Climbers through trees & shrubs
It might seem more complicated to look after climbers if they are scrambling up through trees and shrubs rather than isolated on wires or trellis. But make a wise choice and you can have two sets of flowers in the same space, or decorate an evergreen shrub that provides winter structure with summer flowers (and surprise your friends with your amazing flowering conifer!).
Great combinations are Clematis through Rhododendron, a Rose growing into the canopy of an apple tree or annual climbers like Sweetpeas or Nasturtiums scrambling over a shrub grown for coloured foliage. How about orangey-red Nasturtiums shining out against a purple leaved Cotinus? If you are feeling brave!
Pairing climbers
You can also stick with climbers growing on man made supports: walls, fences, pergolas and obelisks, and plant two different plants to grow together. Once again this gives you the opportunity to double the flowering season with a late summer flowerer or a climber with great autumn leaf colour, like such as an ornamental Vine, grown over Wisteria.

For a double hit of colour, albeit only once in the year, blend two plants the flower at the same time to provide either a contrasting or complementary colour scheme. Two of the most popular climbers rise to a new level if you combine a Rose with a large summer flowering Clematis.
Finally, in a similar arrangement to adorning evergreen shrubs, you can add annual climber to grow through a permanent evergreen climber, for example Morning Glory supported by Trachelospermum. The former provides showy flowers while the latter has subtle white flowers that offer up a sweet fragrance.
The practicalities
Plant the two specimens at least 60cm apart to give each the chance of establishing a root system without competition for water. Two climbers can be planted at opposite ends of a trellis and grow to meet in the middle. A climber that you want to grow through a tree or shrub is best planted away from the trunk and guided directly into the lowest branches. An annual does of fertiliser and a mulch of compost or similar well-rotted organic matter will keep both plants healthy.

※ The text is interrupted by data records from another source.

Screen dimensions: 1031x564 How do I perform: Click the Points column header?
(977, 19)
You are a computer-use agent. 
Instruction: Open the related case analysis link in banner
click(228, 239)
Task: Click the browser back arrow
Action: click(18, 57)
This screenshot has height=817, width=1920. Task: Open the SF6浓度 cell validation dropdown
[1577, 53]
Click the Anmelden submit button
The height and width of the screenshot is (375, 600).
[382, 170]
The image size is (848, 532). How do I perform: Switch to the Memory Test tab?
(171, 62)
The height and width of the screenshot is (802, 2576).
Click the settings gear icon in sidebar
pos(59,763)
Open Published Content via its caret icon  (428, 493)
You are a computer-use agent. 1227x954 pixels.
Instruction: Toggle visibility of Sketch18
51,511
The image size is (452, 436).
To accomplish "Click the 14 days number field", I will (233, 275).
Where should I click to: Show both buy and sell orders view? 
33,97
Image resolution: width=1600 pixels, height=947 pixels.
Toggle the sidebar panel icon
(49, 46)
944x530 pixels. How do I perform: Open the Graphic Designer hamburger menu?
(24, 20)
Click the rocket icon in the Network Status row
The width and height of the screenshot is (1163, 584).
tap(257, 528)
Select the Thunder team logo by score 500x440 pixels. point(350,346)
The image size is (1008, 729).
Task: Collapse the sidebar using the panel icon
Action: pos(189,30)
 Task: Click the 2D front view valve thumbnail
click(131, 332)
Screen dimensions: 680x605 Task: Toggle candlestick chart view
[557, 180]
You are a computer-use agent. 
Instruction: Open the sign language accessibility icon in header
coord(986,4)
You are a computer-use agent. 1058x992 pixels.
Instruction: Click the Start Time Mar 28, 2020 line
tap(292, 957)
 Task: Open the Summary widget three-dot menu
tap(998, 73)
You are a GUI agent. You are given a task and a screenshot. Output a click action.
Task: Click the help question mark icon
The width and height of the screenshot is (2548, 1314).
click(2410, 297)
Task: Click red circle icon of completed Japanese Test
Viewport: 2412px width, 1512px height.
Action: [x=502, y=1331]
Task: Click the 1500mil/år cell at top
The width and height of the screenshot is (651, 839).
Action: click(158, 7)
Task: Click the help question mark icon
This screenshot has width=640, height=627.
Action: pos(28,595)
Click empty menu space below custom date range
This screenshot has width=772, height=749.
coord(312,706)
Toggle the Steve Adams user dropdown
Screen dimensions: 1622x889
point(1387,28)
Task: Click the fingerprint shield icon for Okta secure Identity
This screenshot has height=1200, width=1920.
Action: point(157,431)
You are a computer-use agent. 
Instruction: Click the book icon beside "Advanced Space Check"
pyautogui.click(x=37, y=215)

If combining two climbers together the simplest choice from a maintenance point of view is two plants that can be pruned at the same time so that you not trying to unpick stems that are twined around each other. If you need to prune an early flowerer after the flowers fade whilst its companion is still carrying buds for a later display, then it simplifies pruning if the plants have very different stems so that there is no confusion over what you are removing with each cut.
Care is needed when removing the remains of annuals from a permanent climber that you want to keep. Just pulling from the base of the stems can bring both plants down together if the annual is closely twined around the stems of the supporting plant.
So let your creative juices flow and create your own Climbing Combinations.